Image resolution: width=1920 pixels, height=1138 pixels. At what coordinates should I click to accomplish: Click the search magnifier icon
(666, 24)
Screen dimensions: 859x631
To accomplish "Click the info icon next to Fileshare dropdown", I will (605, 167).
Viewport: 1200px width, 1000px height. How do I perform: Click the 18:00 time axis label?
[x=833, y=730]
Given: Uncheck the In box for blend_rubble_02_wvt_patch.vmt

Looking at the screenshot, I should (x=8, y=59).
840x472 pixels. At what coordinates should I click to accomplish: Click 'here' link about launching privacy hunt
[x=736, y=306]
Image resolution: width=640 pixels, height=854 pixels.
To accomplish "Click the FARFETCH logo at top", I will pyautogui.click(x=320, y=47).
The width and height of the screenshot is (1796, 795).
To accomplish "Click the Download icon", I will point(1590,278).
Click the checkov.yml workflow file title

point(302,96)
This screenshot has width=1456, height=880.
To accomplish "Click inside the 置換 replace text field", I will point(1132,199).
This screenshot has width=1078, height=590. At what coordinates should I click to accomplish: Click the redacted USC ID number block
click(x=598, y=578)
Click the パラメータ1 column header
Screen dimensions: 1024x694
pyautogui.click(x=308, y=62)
^^^^^^^^
Task details =
Copy every item above verbatim, keeping each line and its line breaks unchanged.

Response to this exercise =
Image resolution: width=1920 pixels, height=1138 pixels. At what coordinates should I click to accomplish: Click the search magnifier icon
(666, 24)
Screen dimensions: 859x631
To accomplish "Click the info icon next to Fileshare dropdown", I will (605, 167).
Viewport: 1200px width, 1000px height. How do I perform: Click the 18:00 time axis label?
[x=833, y=730]
Given: Uncheck the In box for blend_rubble_02_wvt_patch.vmt

Looking at the screenshot, I should (x=8, y=59).
840x472 pixels. At what coordinates should I click to accomplish: Click 'here' link about launching privacy hunt
[x=736, y=306]
Image resolution: width=640 pixels, height=854 pixels.
To accomplish "Click the FARFETCH logo at top", I will pyautogui.click(x=320, y=47).
The width and height of the screenshot is (1796, 795).
To accomplish "Click the Download icon", I will point(1590,278).
Click the checkov.yml workflow file title

point(302,96)
This screenshot has width=1456, height=880.
To accomplish "Click inside the 置換 replace text field", I will point(1132,199).
This screenshot has width=1078, height=590. At what coordinates should I click to accomplish: Click the redacted USC ID number block
click(x=598, y=578)
Click the パラメータ1 column header
Screen dimensions: 1024x694
pyautogui.click(x=308, y=62)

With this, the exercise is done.